Elana Schor has a helpful roundup of a recent Brookings event on improving federal support for Metropolitan Planning Organizations and, even more important, improving the extent to which the federal relationship with MPOs actually supports good planning. This is an important element of dealing with the climate issue. The built environment evolves slowly over time so it’s difficult to get large short-term emissions reductions through better land use, but by the same token it’s absolutely essential to meeting long-term targets in an economically viable way.

Michael McKeever, executive director of the SACOG, and Peter McLaughlin, a commissioner of Minnesota’s Hennepin County, agreed that the upcoming congressional climate change bill is essential to achieving land use reform.

If the climate bill “does some fairly simple things and requires … high quality [MPO planning] to be done as a pre-condition of getting federal funds,” local development can become a more transparent and rational process, McKeever said.

• Data shown:

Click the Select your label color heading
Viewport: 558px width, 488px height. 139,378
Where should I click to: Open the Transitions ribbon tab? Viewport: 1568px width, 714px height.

• Required actions:
• 1. Pull out everything from "Elana Schor has" down to "land use reform." in the passage on metropolitan planning, word for word.
• 2. Extend the passage on metropolitan planning, picking up after its last sentence.

• Answers:
• 1.
Elana Schor has a helpful roundup of a recent Brookings event on improving federal support for Metropolitan Planning Organizations and, even more important, improving the extent to which the federal relationship with MPOs actually supports good planning. This is an important element of dealing with the climate issue. The built environment evolves slowly over time so it’s difficult to get large short-term emissions reductions through better land use, but by the same token it’s absolutely essential to meeting long-term targets in an economically viable way.

Michael McKeever, executive director of the SACOG, and Peter McLaughlin, a commissioner of Minnesota’s Hennepin County, agreed that the upcoming congressional climate change bill is essential to achieving land use reform.

• 2.
Legislators, recognizing this, included language to that effect in the original Waxman-Markey bill. But it wound up getting stripped out. Now it’s back in the Kerry-Boxer draft, but the U.S. Senate is generally less friendly than the House to sound urban planning and land use policy so one should be nervous that it will be removed again. However, with these kind of relatively low-profile issues things like preference intensity make a great deal of difference. If Senators get word that their offices are being contacted by people who are interested in something as obscure as MPO planning, that would get noticed. Of course as a DC resident I’m not allowed to be represented in the governing bodies of the United States of America so I can’t contact anyone.